Recorded data
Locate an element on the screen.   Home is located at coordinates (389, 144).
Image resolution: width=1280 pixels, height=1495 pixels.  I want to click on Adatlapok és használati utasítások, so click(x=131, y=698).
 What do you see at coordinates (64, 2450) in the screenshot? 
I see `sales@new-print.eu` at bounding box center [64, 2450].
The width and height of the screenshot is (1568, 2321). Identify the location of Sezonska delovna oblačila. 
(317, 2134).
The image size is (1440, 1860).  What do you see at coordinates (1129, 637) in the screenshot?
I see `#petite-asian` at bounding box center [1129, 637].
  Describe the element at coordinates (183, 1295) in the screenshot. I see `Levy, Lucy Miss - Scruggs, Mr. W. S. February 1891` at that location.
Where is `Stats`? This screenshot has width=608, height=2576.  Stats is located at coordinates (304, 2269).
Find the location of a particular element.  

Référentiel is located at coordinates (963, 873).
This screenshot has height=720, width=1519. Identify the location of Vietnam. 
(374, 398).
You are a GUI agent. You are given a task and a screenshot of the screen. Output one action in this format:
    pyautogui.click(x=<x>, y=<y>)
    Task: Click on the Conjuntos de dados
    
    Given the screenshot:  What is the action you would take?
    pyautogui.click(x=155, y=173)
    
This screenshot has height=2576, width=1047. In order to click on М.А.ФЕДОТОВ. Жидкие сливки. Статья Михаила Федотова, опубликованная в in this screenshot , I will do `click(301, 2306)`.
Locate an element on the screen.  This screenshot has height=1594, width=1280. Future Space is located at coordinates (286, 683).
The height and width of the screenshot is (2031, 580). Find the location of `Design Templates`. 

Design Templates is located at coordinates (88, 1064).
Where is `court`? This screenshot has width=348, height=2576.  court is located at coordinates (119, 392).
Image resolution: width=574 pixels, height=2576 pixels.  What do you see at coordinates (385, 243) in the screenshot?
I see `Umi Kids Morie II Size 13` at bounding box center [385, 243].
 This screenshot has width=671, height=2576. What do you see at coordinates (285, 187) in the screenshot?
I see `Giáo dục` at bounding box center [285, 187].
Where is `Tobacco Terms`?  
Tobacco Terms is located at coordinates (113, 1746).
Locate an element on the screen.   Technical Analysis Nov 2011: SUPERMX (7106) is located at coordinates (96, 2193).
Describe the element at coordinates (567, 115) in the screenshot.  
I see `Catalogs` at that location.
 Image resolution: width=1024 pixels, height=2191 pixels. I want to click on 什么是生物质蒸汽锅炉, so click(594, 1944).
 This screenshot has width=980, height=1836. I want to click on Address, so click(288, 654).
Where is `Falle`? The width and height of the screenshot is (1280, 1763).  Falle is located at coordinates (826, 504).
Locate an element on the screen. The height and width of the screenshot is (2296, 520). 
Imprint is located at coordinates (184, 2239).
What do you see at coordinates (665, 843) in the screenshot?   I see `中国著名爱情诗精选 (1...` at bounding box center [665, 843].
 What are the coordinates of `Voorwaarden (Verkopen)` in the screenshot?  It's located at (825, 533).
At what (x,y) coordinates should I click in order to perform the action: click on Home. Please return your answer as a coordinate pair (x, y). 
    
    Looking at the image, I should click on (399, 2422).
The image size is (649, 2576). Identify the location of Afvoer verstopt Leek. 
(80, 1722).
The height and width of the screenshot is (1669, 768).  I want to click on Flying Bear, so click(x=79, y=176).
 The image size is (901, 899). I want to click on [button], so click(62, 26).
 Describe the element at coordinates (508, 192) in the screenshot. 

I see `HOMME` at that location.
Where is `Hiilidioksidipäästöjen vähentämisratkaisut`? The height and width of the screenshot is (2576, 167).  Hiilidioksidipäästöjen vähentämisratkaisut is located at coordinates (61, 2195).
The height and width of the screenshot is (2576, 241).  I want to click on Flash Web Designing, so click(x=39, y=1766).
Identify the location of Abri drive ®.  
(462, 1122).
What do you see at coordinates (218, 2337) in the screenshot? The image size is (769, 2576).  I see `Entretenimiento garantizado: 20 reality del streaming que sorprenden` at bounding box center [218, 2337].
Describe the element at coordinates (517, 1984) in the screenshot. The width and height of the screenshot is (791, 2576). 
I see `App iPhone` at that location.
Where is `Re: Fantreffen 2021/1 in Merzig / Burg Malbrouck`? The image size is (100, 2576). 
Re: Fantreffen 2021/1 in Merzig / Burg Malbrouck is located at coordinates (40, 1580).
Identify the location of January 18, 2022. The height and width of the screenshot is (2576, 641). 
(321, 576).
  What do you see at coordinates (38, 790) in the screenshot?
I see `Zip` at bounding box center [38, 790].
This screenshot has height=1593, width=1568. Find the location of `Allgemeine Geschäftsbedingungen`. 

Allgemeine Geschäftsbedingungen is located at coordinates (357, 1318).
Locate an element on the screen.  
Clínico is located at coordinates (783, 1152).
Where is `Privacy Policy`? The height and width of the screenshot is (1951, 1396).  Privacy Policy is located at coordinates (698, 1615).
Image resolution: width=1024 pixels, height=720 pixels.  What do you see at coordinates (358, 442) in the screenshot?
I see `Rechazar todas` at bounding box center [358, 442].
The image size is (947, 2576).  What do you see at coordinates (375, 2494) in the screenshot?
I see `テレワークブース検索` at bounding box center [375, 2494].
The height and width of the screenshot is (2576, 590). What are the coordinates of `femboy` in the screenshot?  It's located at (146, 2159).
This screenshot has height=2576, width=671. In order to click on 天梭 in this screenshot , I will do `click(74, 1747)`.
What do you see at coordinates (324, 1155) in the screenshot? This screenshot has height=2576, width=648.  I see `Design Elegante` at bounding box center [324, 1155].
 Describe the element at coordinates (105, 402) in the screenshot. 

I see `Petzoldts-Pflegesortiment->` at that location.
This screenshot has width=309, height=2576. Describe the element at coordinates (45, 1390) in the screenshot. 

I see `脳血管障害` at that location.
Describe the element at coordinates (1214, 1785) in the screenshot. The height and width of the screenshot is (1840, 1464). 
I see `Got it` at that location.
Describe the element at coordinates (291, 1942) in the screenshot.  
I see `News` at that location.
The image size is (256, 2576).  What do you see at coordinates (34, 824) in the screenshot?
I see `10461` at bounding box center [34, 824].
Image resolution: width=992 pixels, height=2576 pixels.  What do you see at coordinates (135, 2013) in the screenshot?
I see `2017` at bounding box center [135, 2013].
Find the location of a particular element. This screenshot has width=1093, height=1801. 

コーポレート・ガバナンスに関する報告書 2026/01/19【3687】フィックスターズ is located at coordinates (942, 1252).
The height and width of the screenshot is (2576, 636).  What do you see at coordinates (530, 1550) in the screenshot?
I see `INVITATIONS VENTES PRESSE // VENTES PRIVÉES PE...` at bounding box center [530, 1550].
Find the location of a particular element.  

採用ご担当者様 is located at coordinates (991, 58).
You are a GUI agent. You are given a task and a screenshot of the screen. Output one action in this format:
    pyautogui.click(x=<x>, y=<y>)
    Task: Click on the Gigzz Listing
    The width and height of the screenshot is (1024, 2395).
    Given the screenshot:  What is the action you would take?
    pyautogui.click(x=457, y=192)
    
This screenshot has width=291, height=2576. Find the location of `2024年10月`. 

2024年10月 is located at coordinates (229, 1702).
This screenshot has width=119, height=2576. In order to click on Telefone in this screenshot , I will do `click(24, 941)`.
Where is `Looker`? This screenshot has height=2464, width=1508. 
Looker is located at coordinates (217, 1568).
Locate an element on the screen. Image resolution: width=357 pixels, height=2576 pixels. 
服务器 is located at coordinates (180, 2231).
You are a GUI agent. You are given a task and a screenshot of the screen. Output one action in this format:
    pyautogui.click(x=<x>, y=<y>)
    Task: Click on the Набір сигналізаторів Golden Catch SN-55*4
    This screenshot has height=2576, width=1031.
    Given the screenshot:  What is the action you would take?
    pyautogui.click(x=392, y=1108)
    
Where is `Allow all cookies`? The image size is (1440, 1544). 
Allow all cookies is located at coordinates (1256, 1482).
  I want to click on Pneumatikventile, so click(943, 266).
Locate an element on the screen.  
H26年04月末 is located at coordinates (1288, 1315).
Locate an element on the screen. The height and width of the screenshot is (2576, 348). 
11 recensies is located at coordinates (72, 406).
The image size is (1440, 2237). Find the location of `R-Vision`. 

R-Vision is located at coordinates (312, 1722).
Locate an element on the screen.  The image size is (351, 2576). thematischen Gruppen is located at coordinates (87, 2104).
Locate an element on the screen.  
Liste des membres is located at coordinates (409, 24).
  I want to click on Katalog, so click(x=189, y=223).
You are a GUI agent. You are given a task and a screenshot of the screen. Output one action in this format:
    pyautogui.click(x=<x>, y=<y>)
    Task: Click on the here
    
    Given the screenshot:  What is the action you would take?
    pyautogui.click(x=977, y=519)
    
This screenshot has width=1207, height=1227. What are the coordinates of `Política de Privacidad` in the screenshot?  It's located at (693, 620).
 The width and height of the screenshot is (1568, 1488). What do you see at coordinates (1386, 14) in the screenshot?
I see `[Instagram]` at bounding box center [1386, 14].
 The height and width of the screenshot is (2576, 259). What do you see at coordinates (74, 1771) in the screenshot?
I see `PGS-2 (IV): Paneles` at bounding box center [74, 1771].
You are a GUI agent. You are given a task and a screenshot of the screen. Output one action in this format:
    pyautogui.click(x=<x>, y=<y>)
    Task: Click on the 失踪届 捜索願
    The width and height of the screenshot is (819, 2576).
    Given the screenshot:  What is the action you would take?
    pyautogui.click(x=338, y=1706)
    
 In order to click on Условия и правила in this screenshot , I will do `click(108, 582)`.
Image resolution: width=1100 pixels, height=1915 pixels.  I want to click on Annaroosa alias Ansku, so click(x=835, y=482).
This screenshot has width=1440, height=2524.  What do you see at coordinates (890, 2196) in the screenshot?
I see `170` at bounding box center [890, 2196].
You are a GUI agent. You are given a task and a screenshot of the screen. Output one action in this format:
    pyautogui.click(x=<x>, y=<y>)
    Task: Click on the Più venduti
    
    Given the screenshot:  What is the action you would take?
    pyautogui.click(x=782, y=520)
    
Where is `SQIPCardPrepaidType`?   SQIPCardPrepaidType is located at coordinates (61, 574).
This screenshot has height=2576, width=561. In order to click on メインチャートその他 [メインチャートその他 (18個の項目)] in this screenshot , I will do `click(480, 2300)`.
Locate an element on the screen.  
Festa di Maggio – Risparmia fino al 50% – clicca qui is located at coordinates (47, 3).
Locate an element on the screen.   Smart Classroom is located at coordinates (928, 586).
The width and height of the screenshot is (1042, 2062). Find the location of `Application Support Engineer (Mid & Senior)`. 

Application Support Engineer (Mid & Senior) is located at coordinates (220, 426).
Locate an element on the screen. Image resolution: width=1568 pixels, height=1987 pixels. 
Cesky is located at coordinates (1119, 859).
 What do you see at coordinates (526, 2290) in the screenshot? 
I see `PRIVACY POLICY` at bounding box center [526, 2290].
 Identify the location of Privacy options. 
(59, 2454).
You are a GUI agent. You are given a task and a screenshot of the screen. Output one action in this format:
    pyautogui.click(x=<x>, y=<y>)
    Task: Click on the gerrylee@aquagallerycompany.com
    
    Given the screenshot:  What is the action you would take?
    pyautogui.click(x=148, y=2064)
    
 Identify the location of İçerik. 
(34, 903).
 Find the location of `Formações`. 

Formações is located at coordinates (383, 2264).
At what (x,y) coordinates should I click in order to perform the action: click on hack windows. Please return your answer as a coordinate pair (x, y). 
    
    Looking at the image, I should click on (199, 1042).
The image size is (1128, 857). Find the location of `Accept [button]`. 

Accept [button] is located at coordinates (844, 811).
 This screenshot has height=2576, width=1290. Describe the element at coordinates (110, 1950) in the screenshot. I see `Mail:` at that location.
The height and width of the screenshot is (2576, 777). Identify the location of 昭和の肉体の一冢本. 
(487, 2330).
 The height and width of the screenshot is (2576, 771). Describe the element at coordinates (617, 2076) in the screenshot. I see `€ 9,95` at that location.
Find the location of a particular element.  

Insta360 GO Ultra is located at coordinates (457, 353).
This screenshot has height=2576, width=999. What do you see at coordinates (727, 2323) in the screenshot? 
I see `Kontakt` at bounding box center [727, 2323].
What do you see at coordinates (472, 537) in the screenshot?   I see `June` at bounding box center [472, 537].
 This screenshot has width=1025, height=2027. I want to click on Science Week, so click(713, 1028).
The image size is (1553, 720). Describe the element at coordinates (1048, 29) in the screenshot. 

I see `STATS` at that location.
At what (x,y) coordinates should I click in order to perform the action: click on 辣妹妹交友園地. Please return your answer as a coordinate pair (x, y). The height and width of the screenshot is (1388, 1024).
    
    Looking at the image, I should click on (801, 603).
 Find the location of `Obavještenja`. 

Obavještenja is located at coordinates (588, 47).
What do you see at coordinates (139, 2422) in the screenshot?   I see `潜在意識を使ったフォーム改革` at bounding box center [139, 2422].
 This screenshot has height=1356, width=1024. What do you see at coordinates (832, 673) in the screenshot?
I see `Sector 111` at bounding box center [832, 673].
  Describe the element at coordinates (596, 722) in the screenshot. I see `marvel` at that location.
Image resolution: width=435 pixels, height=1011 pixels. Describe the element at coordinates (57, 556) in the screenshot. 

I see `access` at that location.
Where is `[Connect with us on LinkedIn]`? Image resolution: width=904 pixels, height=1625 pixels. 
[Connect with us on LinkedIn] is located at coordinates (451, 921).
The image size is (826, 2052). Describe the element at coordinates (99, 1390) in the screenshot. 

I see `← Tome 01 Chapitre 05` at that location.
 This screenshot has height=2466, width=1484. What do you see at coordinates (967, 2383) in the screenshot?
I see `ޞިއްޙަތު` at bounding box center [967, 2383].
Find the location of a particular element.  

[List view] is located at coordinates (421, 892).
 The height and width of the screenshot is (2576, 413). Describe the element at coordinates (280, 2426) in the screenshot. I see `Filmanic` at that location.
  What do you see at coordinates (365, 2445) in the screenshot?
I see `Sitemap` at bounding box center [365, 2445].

What this task involves
Reproduce verbatim the portion of the items that begins with the line containing "This screenshot has width=291, height=2576." and ends with the line containing "Looker is located at coordinates (217, 1568).", including both of those lines.

Final answer
This screenshot has width=291, height=2576. Find the location of `2024年10月`. 

2024年10月 is located at coordinates (229, 1702).
This screenshot has width=119, height=2576. In order to click on Telefone in this screenshot , I will do `click(24, 941)`.
Where is `Looker`? This screenshot has height=2464, width=1508. 
Looker is located at coordinates (217, 1568).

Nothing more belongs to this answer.